The need for information from research outputs to be more findable, accessible, interoperable, and reusable (FAIR) has spurred researchers, database managers, and publishers to continually look for new and better ways to make information machine-readable. Another equally important area is creating articles that readers can actively engage with, rather than passively taking in information from reading a published article. One tool that easily improves machine readability of data is a data standard called Frictionless Data, developed by the Open Knowledge Foundation. Published today in GigaByte a new Technical Release paper demonstrates that not only does Frictionless Data drastically improve machine readability, it can also turn normally static figures within the article into dynamic entities that allow readers to directly interact with the data within the article. Demonstrating that the use of Frictionless Data can tackle two important activities: allowing both man and machine to use and directly engage with scientific outputs in a dynamic fashion.
Integration of Frictionless Data was carried out on an article by a team of researchers from the University of Melbourne led by Professor Anthony Papenfuss, whose lab have been long time advocates of open and reproducible research (being the first authors with GigaScience to integrate protocols.io protocols into their papers back in 2016). Making sure the data, source code, and every other sharable component of their research is openly available to the community. This makes their work especially amenable to utilising new tools on top of their articles to make the published work dynamic and actively usable. The article here presents two new open source tools, svaRetro and svaNUMT, for interpreting difficult to structural variation in genome analysis. These help annotate novel genomic events that are missed in most genome assembly pipelines: such as retrotransposition events and insertion of DNA fragments from the mitochondria to the nuclear DNA, which contribute to the complexity of genome sequences and the understanding of gene function and genome evolution.

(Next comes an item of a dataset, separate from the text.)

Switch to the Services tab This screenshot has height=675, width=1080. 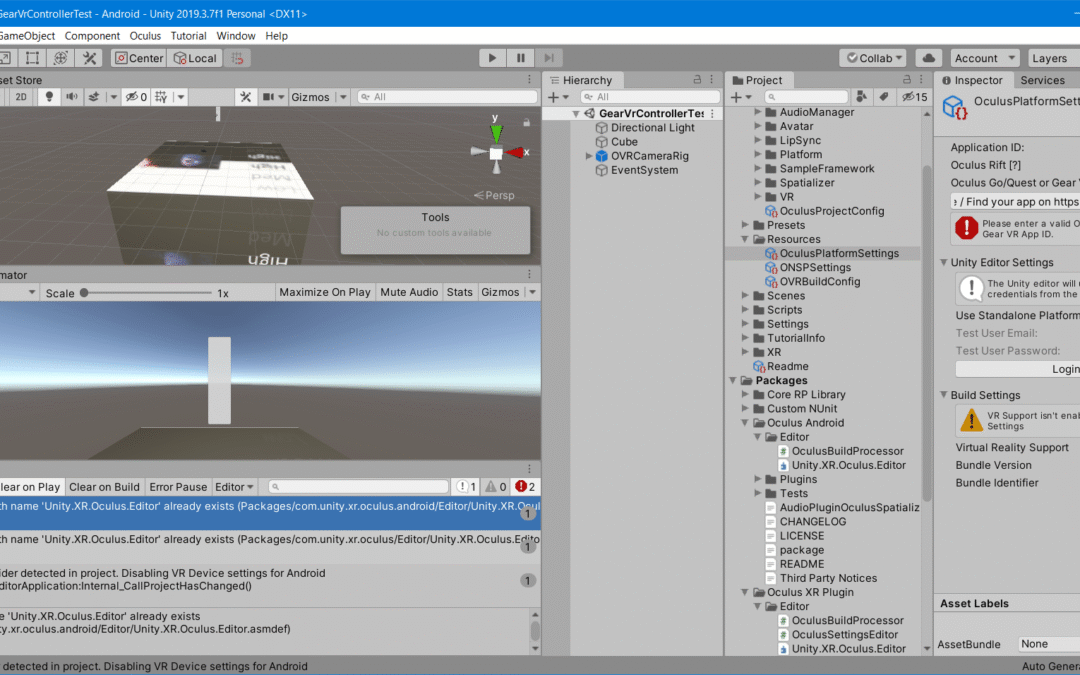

Commenting on why they follow these open practices the authors say: “Reproducibility is a cornerstone of science and a particular focus for us and our research. We want to make our data and analyses reproducible and open so that they are accessible by others, and easy to use and build upon. We hope that others find our methods useful, and that our analyses and data are reused in future developments such as benchmarking studies.”
Frictionless Data smoothening the flow of Open Science
The openness and availability of all of the research components behind these tools and analyses created a perfect opportunity to implement Frictionless Data to make the article far more machine readable. During the process of adding this to the article, Raniere Silva from City University of Hong Kong, as part of a FAIR data internship, made the fortuitous discovery that Frictionless Data could also play a role in improving human interaction with the article. You can get a behind-the-scenes and more detailed look of his work this summer in a guest blog. The figures, for the first time, were regenerated in an interactive manner. In the example here, readers can not only view the summary information presented in the figure, they can hover over data points to see the exact numbers and information behind these, and also manipulate the figure itself to view specific components that are of interest.

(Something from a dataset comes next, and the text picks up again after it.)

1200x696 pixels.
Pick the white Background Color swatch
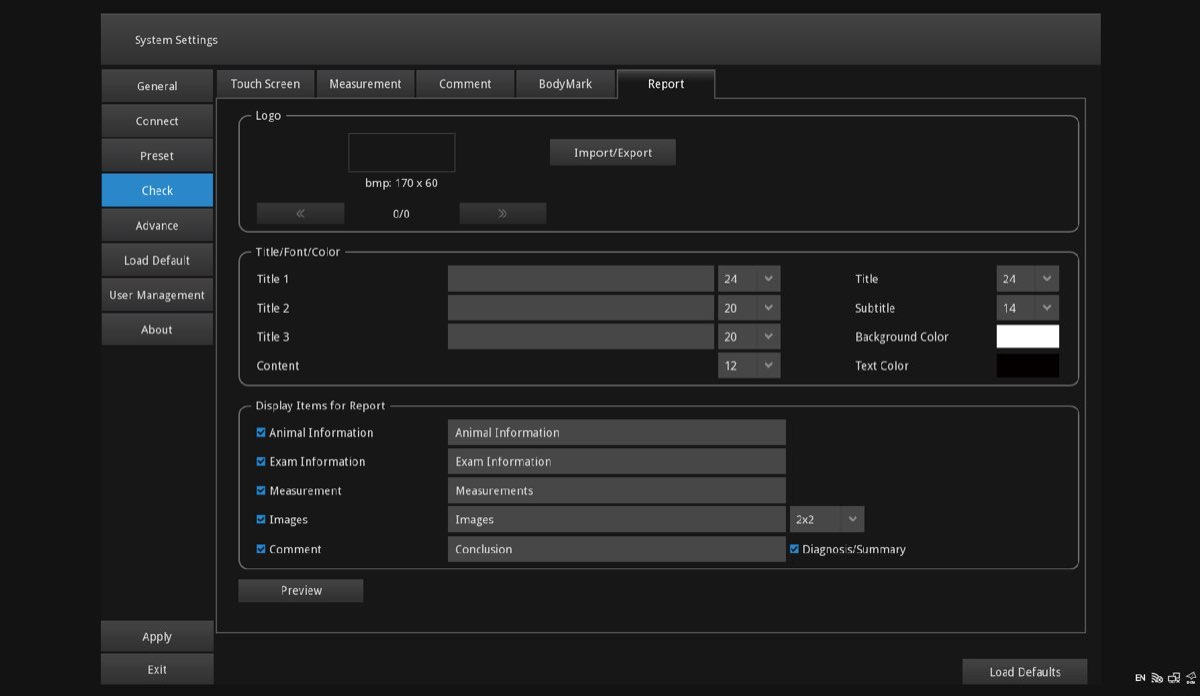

Ranier says: “My biggest surprise was that the Frictionless Data Package specifications in conjunction with the popular Plotly tool has functions to convert a static visualisation into a dynamic one. This massively reduces the barrier for many researchers to produce dynamic data visualisation as they only need to add a line or two to their code. GigaByte made a huge leap by publishing the dynamic data visualisation and I hope it inspires other journals to publish dynamic data visualisation.”

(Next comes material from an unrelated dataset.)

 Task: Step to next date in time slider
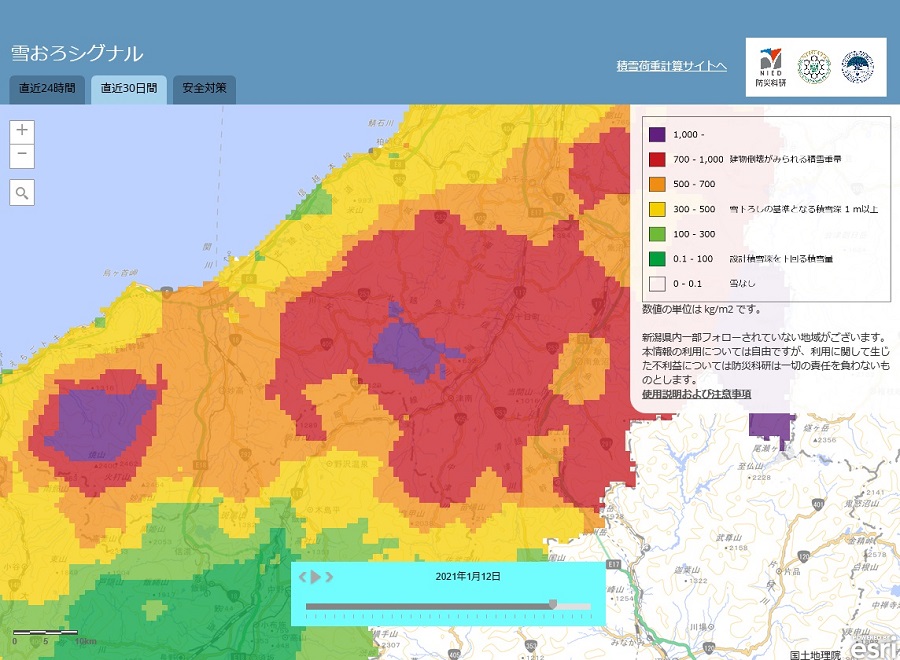click(x=328, y=577)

When asked what they found most useful from this process, the authors stated: “The interactive figures are a great addition to the paper. We found the interactive functions made reading labels easier, especially for label-rich figures, and liked that the figures were accessible in SVG format, allowing viewing and editing without losing information from the figures.”
To promote the use of Frictionless Data in more published articles, Raniere wrote a detailed handbook that includes an introduction to the use of Frictionless Data, an introduction to the specifications, short working examples for creating an author’s own data package, and long examples, based on published articles in GigaScience and GigaByte journals, illustrating the creation and use of Frictionless Data. The goal is for the handbook to serve as the start of a conversation within the scientific community of how to embrace Frictionless Data. This handbook also provides a resource and guidance to make things easier and for data producers to submit articles with these packages to data publishers, such as GigaScience Press.
Of added interest, in addition to the inclusion of Frictionless Data, paper is that for the first time as the figures were regenerated in an interactive manner this process combined a CODECHECK certificate of reproducible computation. We’ve previously written about CODECHECK and showcased a few examples of these certificates in GigaScience, but this is the first time the CODECHECKing process has been worked into the generation of interactive figures. And also the first example used in the review and publication process of a GigaByte paper.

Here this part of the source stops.